PASSAGE PROVIDED:
::::
Bryce stared at his tax software the first April his side hustle stopped being casual. The software asked: "Do you have self-employment income? File Schedule C." He didn't know what Schedule C was. He clicked through, the form felt like a foreign country, and he ended up entering everything as "Other income" because it felt safer. He overpaid by hundreds because Other income deducts nothing.
Schedule C is the form that lets your reselling business be treated as a business. It separates gross sales from costs, lets you deduct ordinary expenses, and computes the net profit your other taxes actually attach to. Once you understand its structure, the form is friendly. Here's the walkthrough Bryce wishes he'd read on day one.
Important: This is general information for US-based individual resellers, not personalized tax advice. Confirm specifics with a tax professional before filing.
Why a Reseller Files Schedule C
If you run reselling as a business—you source intentionally, sell regularly, track results, and intend to profit—Schedule C is the right place to report it. The form does three things:
- Calculates net profit from your business activity.
- Itemizes deductible business expenses so you're taxed on profit, not gross sales.
- Flows that net profit into your personal Form 1040 and (for most active sellers) Schedule SE for self-employment tax.
::::
DATA EXTRACT:
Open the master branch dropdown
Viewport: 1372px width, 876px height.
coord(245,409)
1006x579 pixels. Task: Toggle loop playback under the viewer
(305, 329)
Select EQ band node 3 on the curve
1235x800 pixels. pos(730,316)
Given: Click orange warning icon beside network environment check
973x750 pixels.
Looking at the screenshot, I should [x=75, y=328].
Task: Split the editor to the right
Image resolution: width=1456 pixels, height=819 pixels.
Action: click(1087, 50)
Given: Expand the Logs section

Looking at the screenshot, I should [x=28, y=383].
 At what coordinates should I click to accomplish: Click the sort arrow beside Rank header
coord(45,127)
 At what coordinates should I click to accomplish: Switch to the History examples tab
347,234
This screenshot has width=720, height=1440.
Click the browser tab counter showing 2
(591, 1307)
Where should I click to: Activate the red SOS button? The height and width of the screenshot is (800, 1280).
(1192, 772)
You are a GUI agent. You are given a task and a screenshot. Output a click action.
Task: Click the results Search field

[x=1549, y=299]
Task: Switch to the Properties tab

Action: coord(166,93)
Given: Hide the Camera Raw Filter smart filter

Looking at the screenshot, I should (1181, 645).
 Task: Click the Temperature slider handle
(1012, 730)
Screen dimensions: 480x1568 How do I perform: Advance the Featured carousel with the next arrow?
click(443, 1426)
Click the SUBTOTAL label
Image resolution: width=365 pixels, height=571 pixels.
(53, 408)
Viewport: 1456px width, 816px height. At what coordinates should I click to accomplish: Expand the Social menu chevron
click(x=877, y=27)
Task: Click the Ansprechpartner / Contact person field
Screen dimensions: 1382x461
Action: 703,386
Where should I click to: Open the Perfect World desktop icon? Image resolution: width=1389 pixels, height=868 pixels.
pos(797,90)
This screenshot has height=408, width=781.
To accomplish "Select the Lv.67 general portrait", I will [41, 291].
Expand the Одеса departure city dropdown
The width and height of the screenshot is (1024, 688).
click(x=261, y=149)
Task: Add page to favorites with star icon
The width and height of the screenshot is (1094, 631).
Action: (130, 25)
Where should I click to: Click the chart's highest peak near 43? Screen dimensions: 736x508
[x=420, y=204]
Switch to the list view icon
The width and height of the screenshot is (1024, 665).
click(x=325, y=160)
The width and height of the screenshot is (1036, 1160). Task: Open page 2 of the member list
::::
EXERCISES:
1. Revise the stretch of the Schedule C guide from "Why a Reseller" through "for self-employment tax.", putting "net earnings" wherever "net profit" appears.
2. Answer these about the Schedule C guide:
(a) How did Bryce enter everything on his tax software?
(b) For most active sellers, which schedule does net profit flow into for self-employment tax?
(c) Who is the general information meant for?
The records have no connection to the Schedule C guide.

ANSWERS TO THE EXERCISES:
1.
Why a Reseller Files Schedule C
If you run reselling as a business—you source intentionally, sell regularly, track results, and intend to profit—Schedule C is the right place to report it. The form does three things:
- Calculates net earnings from your business activity.
- Itemizes deductible business expenses so you're taxed on profit, not gross sales.
- Flows that net earnings into your personal Form 1040 and (for most active sellers) Schedule SE for self-employment tax.

2.
(a) As "Other income."
(b) Schedule SE.
(c) US-based individual resellers.